One of the biggest problems with the development of the submarine, was in fact, power. There was no certain way to power a submarine, especially when machinery and air supply were such important parts of running and maintaining the vessel. Eventually, in 1888, batteries were used to power submarines, to generate electricity, sometimes in a combination with gasoline engines for movement. However, batteries were not used in submarines until 1888-1890 in order to produce electricity, roughly 20 years after Twenty Thousand Leagues Under the Sea was written. The French vessel, Le Morse, also built in 1888, was even fitted with a periscope, the first submarine to do so. These facts are important because they did not occur in submarines until 1888; yet, Captain Nemo’s Nautilus was powered by electricity and even had a periscope!
“...more remarkable than his (Verne) literary output was his uncanny ability to predict technological developments. Nemo’s Nautilus had many capabilities that are now found in nuclear submarines 130 years later.”
The Nautilus in Twenty Thousand Leagues Under the Sea can be considered one of the most famous and successful submarines, even though it was a work of fiction, and the impact and influence that Captain Nemo’s submarine had on society is undoubtedly impressive. The periscope and electricity used in Captain Nemo’s Nautilus was not the only surprising aspect of Verne’s accuracy in predicting future submarine technology, but also his discussion of other science discoveries and technological innovations, which appear later in submarines.
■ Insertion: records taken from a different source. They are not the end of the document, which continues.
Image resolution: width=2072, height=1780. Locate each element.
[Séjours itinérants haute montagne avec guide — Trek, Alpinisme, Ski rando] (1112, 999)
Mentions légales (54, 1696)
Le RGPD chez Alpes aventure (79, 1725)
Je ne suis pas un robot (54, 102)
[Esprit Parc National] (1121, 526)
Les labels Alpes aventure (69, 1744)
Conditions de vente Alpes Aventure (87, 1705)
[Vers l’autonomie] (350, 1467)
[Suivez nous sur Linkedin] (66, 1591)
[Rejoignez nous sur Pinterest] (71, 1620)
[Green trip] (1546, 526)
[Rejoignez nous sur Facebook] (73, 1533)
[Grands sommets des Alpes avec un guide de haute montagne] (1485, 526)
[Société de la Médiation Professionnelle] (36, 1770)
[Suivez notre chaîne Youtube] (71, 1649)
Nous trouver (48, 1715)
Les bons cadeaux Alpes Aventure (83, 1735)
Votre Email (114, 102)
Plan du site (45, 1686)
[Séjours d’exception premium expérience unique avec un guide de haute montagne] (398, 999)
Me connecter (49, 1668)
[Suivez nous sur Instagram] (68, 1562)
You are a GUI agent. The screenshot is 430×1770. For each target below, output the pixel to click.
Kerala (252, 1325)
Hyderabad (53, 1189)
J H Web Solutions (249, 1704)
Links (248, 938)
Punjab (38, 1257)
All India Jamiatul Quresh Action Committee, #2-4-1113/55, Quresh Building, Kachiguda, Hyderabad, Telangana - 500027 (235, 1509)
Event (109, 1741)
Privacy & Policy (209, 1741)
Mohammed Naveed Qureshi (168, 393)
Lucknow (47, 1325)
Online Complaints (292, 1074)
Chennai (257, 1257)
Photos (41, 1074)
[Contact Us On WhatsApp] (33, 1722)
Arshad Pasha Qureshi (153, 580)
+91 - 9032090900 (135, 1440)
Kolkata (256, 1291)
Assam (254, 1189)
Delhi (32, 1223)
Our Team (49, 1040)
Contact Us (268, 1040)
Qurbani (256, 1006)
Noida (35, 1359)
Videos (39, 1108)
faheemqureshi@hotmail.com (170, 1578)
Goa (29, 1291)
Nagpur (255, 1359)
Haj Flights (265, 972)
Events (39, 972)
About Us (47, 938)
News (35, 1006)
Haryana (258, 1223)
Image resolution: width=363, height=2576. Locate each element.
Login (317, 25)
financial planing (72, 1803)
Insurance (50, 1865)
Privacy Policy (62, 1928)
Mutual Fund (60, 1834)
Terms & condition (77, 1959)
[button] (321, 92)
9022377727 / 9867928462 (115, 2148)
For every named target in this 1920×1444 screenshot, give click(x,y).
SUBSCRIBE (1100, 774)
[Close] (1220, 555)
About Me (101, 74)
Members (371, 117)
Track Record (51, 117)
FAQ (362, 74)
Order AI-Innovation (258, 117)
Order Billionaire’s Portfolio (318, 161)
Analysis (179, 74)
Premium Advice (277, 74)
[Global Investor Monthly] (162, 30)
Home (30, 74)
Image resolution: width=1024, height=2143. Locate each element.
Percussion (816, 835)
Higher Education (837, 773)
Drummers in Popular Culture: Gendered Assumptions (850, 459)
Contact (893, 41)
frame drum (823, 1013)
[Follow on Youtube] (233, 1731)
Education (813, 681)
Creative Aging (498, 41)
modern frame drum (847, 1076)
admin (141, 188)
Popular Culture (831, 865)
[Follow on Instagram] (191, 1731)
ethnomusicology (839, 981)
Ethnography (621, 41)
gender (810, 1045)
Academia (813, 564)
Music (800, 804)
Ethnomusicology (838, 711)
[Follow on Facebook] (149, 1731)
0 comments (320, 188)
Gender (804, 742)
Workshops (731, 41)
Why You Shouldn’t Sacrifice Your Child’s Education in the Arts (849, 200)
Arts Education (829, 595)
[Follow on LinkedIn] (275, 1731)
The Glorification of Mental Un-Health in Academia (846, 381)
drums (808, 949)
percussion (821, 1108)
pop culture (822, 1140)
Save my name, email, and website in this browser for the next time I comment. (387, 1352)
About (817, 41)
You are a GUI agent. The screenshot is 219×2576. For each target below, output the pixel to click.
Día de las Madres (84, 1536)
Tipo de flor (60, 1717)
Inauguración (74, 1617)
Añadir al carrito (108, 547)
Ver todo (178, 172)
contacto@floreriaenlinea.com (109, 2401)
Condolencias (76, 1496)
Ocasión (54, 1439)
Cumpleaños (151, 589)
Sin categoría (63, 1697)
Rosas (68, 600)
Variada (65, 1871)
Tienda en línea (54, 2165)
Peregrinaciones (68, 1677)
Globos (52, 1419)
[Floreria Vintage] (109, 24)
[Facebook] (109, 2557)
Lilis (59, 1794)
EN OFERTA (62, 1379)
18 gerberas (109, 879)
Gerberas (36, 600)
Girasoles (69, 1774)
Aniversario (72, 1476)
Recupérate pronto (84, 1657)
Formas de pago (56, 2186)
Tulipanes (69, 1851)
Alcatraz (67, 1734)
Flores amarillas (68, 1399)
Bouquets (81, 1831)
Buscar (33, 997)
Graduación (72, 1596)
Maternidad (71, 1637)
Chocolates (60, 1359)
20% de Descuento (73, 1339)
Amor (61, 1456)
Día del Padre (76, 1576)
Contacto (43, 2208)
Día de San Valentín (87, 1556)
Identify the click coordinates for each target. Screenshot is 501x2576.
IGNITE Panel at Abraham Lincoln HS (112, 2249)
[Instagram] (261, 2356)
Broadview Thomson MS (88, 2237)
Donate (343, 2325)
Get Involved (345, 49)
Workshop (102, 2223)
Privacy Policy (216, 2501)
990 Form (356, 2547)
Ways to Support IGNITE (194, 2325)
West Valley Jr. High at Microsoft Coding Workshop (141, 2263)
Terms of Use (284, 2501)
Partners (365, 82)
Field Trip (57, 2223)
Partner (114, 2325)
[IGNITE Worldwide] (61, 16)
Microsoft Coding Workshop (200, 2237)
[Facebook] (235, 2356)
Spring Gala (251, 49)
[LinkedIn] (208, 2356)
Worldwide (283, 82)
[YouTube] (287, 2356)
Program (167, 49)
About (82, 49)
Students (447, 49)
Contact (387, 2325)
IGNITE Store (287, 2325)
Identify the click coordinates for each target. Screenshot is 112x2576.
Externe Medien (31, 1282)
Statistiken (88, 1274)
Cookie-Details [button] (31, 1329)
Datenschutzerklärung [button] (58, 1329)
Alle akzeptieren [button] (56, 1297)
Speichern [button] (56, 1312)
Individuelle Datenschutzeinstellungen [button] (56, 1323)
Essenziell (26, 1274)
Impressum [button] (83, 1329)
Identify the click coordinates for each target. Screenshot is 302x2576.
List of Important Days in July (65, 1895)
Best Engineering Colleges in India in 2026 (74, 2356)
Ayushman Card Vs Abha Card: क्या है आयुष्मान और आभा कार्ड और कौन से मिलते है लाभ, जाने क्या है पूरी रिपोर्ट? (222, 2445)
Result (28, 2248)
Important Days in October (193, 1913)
It seems that Verne had a great impact on submarine technology. Two of the most impressive technologies he predicted were the use of hydroelectricity and the periscope. As Captain Nemo explains, “I owe it all to the ocean; it produces electricity, and electricity gives heat, light, motion, and, in a word, life to the Nautilus.”
This quote, from Don Walsh, who is a marine policy specialist and oceanographer is important because it supports the claim that Verne had an uncanny way in predicting future submarine technology.